The American company Tesla, the manufacturer of electric vehicles and power storage solutions, became a victim of hackers: having found a vulnerability in the Tesla account on Amazon, scammers got access to the cloud infrastructure of the company and used its resources for the cryptocurrency mining. The hackers found the company specializing in cyber security company RedLock. Hackers took advantage of a vulnerability in the Kubernetes service available from the Internet due to lack of password protection, which contained information for accessing the Tesla cloud store in the Amazon Web Service.
"A couple of the instances belonged to Aviva, a British multinational insurance company, and Gemalto, the world's largest manufacturer of SIM cards. Within these consoles, access credentials to these organizations' Amazon Web Services (AWS) and Microsoft Azure environments were exposed. Upon further investigation, the team determined that hackers had secretly infiltrated these organizations' public cloud environments and were using the compute instances to mine cryptocurrencies," RedLock said.
This eventually led RedLock to Tesla's account. The company notes that the attack on Tesla's cloud account was similar to the ones at Aviva and Gemalto, but with some notable differences.
"The hackers had infiltrated Tesla's Kubernetes console which was not password protected. Within one Kubernetes pod, access credentials were exposed to Tesla's AWS environment which contained an Amazon S3 (Amazon Simple Storage Service) bucket that had sensitive data such as telemetry," RedLock says.

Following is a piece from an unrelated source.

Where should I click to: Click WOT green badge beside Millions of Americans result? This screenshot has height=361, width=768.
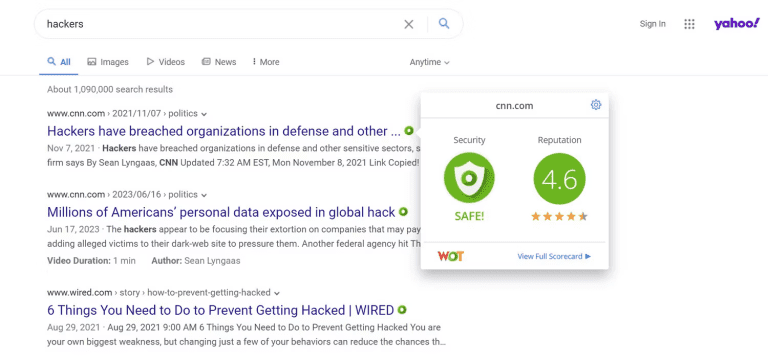pyautogui.click(x=403, y=212)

The hackers used one of the pods to mine crytpocurrency. To avoid detection, the hackers did not use any well-known public mining pools, and instead installed their own software with a malicious script to connect to an unlisted or semi-public endpoint. They also hid the true IP address of their custom mining pool server behind CloudFlare, a free content delivery network (CDN) service.
"We maintain a bug bounty program to encourage this type of research," a Tesla spokesperson told Fortune, adding that it began addressing the vulnerability "within hours of learning about it."
"The impact seems to be limited to internally-used engineering test cars only, and our initial investigation found no indication that customer privacy or vehicle safety or security was compromised in any way," the spokesperson said.
According to RedLock's data, around 58 percent of organizations use public cloud services. Of those, 8 percent have fallen prey to cryptojacking.
This has become a growing threat and probably will not disappear anytime soon. That is especially true with Bitcoin being on the rebound from its recent tumble. At the time of this writing, Bitcoin is trading at nearly $11,700, after dipping to below $7,000 earlier this month.